The Liverpool Community Justice Centre opened on December 9, 2004. 


Georgia's First Community Prosecution Pilot Project
Clients: Open Society Justice Initiative and Open Society Georgia Foundation
Location: Georgia
The Center assisted the Open Society Justice Initiative and the Open Society Georgia Foundation to promote national criminal justice reform in Georgia through the development of a community prosecution model to increase both the Georgian prosecution service's sense of public accountability as well as its ability to effectively combat certain forms of crime and public insecurity. The Center created and delivered a series of presentations on community prosecution skills at a 2-day training in Mtskheta, Georgia (location of Georgia's first community prosecution pilot project) in November 2006. The Center also assisted OSJI, OSGF and the Office of Prosecutor-General of Georgia in the development of appropriate performance indicators and milestones for the pilot project, with an eye towards using these for national replication of the model.


Community Justice Authorities
Client: Justice Department, Scottish Executive
Location: Edinburgh, Scotland
Project: In 2006, the Center facilitated over a dozen stakeholder meetings in connection with the introduction of eight Community Justice Authorities to coordinate the efforts of the justice system and community-based service providers to reduce re-offending in Scotland. The consultations gave each agency the opportunity to talk about the advantages and disadvantages of this new approach, and to offer suggestions on how the Scottish government can help make the program a success.

Scottish Justice Reform
Client: Justice Department, Scottish Executive
Location: Edinburgh, Scotland
Project: In 2005, the Center assisted the Scottish Justice Department in helping to convene a broad-based discussion in Edinburgh and Glasgow about possible reforms to the Scottish system for summary justice, following up on site visits to Center demonstration projects in New York by the Scottish Minister for Justice and the Solicitor-General.  In a follow-up project, our staff was invited to Glasgow to make presentations on the community court model.

South Africa

South Africa Community Prosecution Pilot Program
Client: National Prosecuting Authority
Location: Cape Town and Durban, South Africa
Project: At the request of South Africa's National Prosecuting Authority and in collaboration with the Independent Projects Trust (a South African NGO), Center staff helped to design a two-day training in Cape Town to introduce the country's most senior prosecutors to principles of community prosecution and restorative justice; served as a keynote speaker for the event; and facilitated subsequent roundtable discussions with community prosecutors from South Africa's nine provinces to help identify best practices and troubleshoot challenges. As part of the engagement, we also conducted a site visit to the Point Community Court and a community prosecution pilot program in Durban.

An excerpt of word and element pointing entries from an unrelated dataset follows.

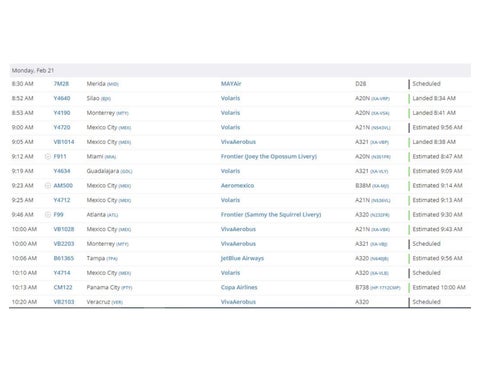Open the MAYAir airline link

click(x=231, y=84)
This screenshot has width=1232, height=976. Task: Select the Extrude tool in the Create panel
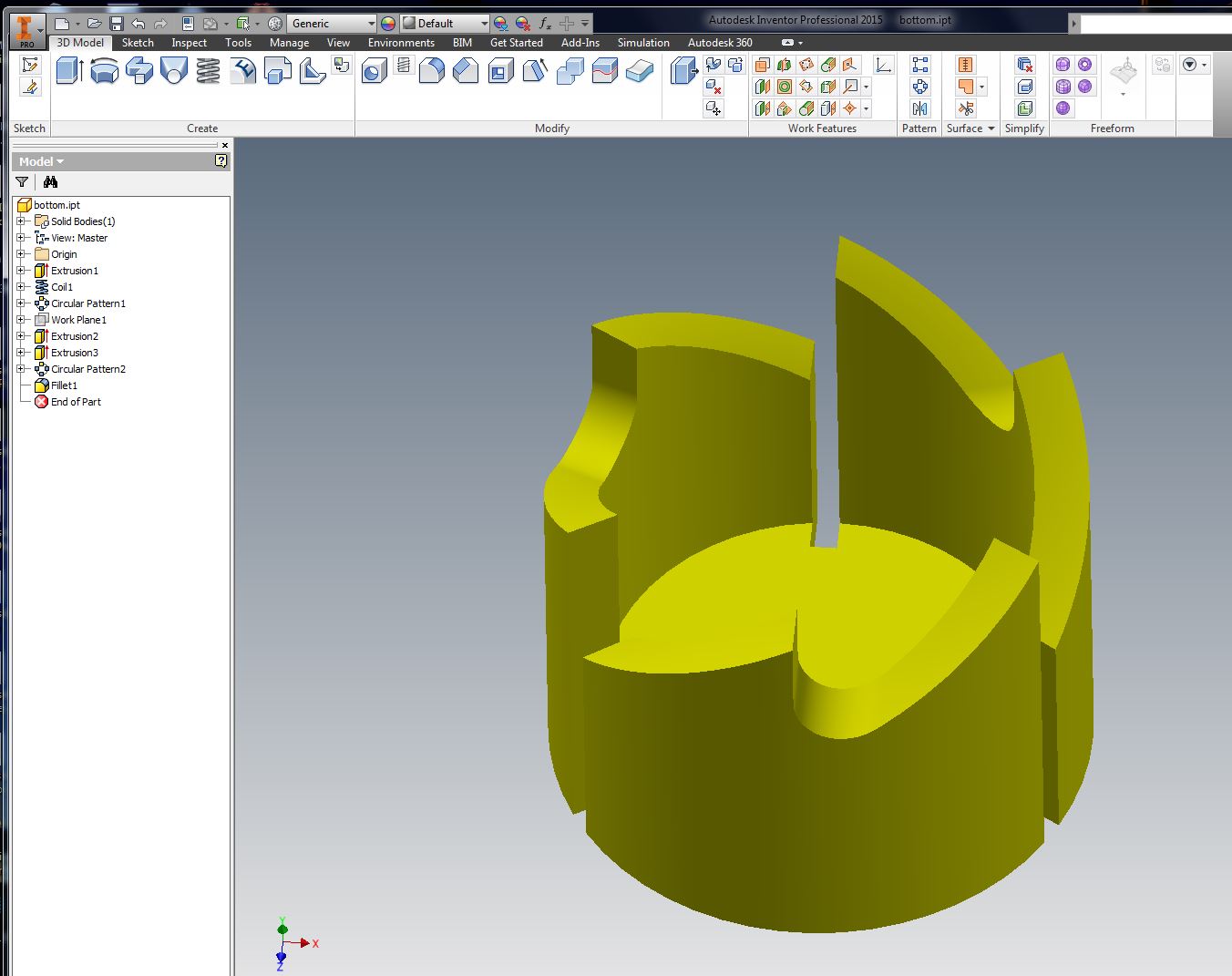tap(68, 71)
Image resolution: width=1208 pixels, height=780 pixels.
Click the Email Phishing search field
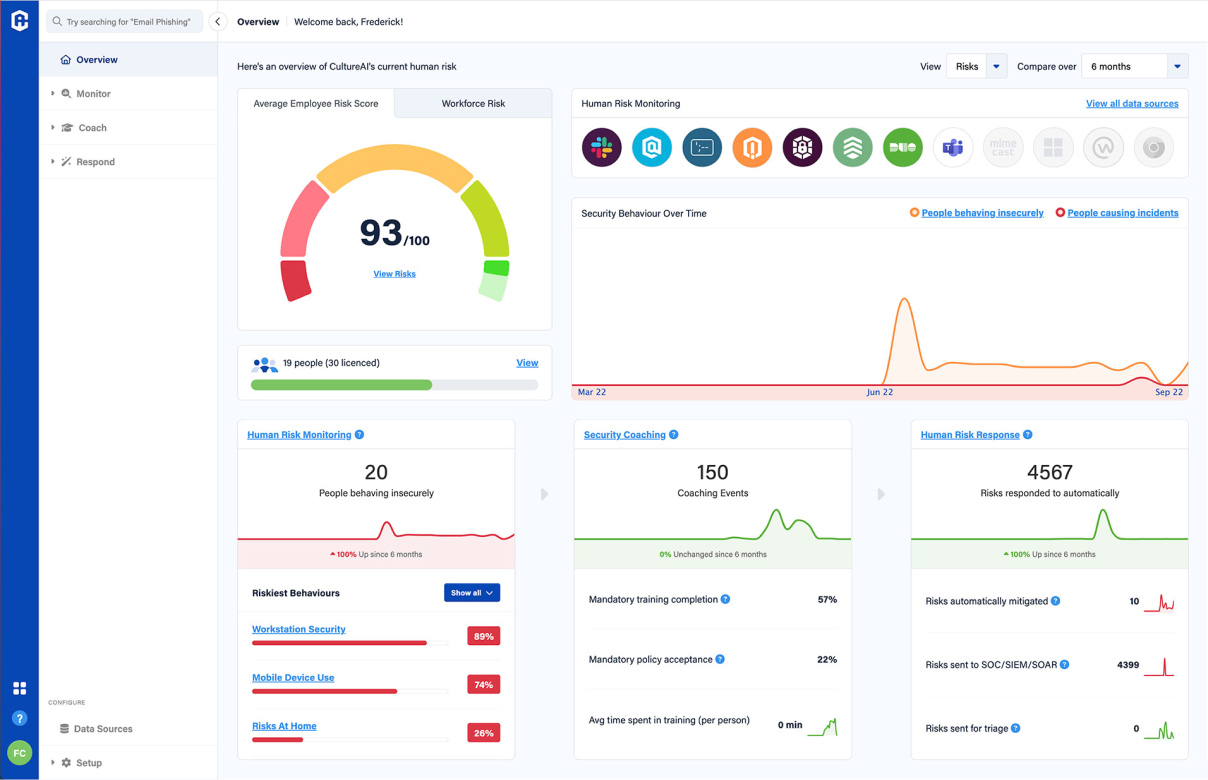tap(124, 20)
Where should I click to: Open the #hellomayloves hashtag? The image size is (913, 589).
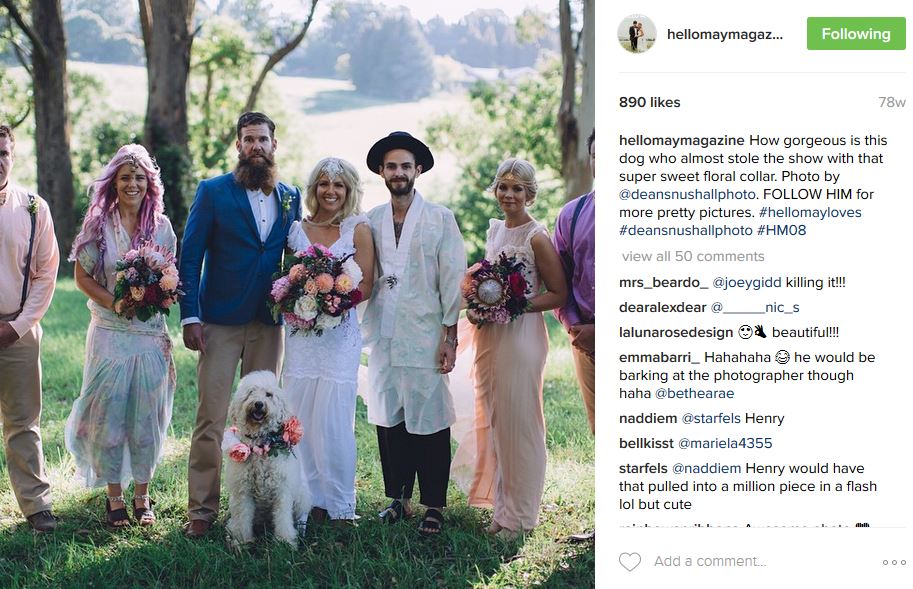pyautogui.click(x=810, y=212)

In March 2008, an extensive independent research report on the South African pilot sites was released. The report found that partnerships between community prosecutors, municipalities, local communities and police can significantly help reduce crime rates. To read more, click here.

Trinidad and Tobago

Judicial Sensitization on Issues of Gender-Based and Domestic Violence
Client: Trinidad and Tobago Coalition against Domestic Violence
Location: Trinidad and Tobago
Project: The Center for Court Innovation partnered with the Trinidad and Tobago Coalition against Domestic Violence to implement a program on Judicial Sensitization on Issues of Gender-Based and Domestic Violence. The project’s goal was to ensure fair and equitable treatment for victims of gender-based and domestic violence in the national judicial system.  Specifically, our experts provided training on gender-based and domestic violence, information on best practices in domestic violence courts, and contributed to the production of a resource/training manual. The trainings focused on providing an understanding of domestic violence as well as best practices that courts, other justice system players and NGOs’ could use to handle these cases. Participants included magistrates, Clerks of the Peace, police, prosecutors, attorneys, social workers, probation officers, and NGO representatives.